- Deine Aufgaben -
1 - Gib aus dem Porträt über Stephan Walliser einen Abschnitt wörtlich wieder: Fang bei den Worten "Wer sich am" an und hör nach "besonders wohl fühlt." auf.
2 - Mach aus den Zeilen der Auflistung eine nummerierte Liste ohne Leerzeilen: Fang bei der Zeile mit "Screen dimensions: 1396x868" an und hör nach der Zeile mit "Looking at the" auf.

- Text zum Lesen -
'''
Porträt

«Schritt für Schritt»

Vom Projektmanager zum HR-Chef: Stephan Walliser kennt das Versicherungsgeschäft aus dem Effeff. Bis vor drei Jahren hat der gelernte Kaufmann ausschliesslich in der Linie Karriere gemacht. Heute ist der Hobbytänzer HR-Chef Schweiz der Baloise und verantwortlich für rund 3500 Mitarbeitende.

Wer sich am Hauptsitz der Baloise Group durch die imposante Drehtüre schiebt, findet sich in der grosszügig angelegten Empfangshalle inmitten prominent platzierter Kunstobjekte wieder. Kunstwerken begegnet man überhaupt im ganzen Haus auf Schritt und Tritt. Während das Untergeschoss des traditionsreichen Versicherungskonzerns eine wahre Fundgrube an zeitgenössischer Kunst beherbergt, zieren einige kleinere Werke auch die Bürowände des HR-Chefs Stephan Walliser. «Wo Kunstwerke zu sehen sind, entstehen Orte der Begegnung, in denen Augenblick und Kontinuität zusammenfliessen», erläutert Stephan Walliser das Konzept. Orte, wo Gespräche stattfinden, wo zwischen unterschiedlichen Parteien vermittelt wird, wo Ideen geboren und Probleme gelöst werden – also mitten unter den Menschen –, das sind die Orte, wo sich der HR-Leiter des Konzernbereichs Schweiz besonders wohl fühlt.
'''
- Datenzeilen -
'''
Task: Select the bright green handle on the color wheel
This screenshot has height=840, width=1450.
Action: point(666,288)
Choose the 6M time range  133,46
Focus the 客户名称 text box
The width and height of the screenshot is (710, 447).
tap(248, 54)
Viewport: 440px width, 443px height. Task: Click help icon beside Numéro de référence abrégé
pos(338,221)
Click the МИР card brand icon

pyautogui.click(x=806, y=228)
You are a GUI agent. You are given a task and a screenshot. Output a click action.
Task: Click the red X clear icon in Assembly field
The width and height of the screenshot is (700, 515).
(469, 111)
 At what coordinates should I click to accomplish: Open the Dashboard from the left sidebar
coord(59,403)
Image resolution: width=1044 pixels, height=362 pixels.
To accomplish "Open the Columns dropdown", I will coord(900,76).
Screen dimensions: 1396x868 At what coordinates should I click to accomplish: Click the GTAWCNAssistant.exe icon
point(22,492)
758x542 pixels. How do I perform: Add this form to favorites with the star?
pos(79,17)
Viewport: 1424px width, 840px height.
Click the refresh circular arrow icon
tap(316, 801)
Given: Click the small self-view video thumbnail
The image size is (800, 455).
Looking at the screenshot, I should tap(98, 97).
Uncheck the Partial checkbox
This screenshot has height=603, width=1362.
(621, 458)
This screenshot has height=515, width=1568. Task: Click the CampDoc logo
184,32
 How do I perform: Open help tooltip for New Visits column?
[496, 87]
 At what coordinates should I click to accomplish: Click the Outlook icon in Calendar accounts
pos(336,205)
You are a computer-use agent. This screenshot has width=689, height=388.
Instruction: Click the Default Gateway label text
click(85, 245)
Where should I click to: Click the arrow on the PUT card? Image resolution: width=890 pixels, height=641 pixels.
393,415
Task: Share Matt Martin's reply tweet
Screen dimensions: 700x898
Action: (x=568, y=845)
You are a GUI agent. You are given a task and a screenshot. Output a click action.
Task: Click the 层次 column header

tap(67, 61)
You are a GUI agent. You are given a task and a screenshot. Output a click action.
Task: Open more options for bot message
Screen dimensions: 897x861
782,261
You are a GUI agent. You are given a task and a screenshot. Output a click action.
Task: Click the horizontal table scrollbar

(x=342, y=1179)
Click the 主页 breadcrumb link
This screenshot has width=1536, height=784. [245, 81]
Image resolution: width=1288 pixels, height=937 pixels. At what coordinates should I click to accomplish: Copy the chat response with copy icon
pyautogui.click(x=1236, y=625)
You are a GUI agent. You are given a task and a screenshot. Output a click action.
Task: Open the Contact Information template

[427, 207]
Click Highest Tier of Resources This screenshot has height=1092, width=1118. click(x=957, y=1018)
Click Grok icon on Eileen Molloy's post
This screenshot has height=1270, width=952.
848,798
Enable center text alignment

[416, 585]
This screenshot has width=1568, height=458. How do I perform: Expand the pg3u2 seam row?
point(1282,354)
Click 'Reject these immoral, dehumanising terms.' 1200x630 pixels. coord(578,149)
'''
- Deine Antworten -
1 -
Wer sich am Hauptsitz der Baloise Group durch die imposante Drehtüre schiebt, findet sich in der grosszügig angelegten Empfangshalle inmitten prominent platzierter Kunstobjekte wieder. Kunstwerken begegnet man überhaupt im ganzen Haus auf Schritt und Tritt. Während das Untergeschoss des traditionsreichen Versicherungskonzerns eine wahre Fundgrube an zeitgenössischer Kunst beherbergt, zieren einige kleinere Werke auch die Bürowände des HR-Chefs Stephan Walliser. «Wo Kunstwerke zu sehen sind, entstehen Orte der Begegnung, in denen Augenblick und Kontinuität zusammenfliessen», erläutert Stephan Walliser das Konzept. Orte, wo Gespräche stattfinden, wo zwischen unterschiedlichen Parteien vermittelt wird, wo Ideen geboren und Probleme gelöst werden – also mitten unter den Menschen –, das sind die Orte, wo sich der HR-Leiter des Konzernbereichs Schweiz besonders wohl fühlt.

2 -
1. Screen dimensions: 1396x868 At what coordinates should I click to accomplish: Click the GTAWCNAssistant.exe icon
2. point(22,492)
3. 758x542 pixels. How do I perform: Add this form to favorites with the star?
4. pos(79,17)
5. Viewport: 1424px width, 840px height.
6. Click the refresh circular arrow icon
7. tap(316, 801)
8. Given: Click the small self-view video thumbnail
9. The image size is (800, 455).
10. Looking at the screenshot, I should tap(98, 97).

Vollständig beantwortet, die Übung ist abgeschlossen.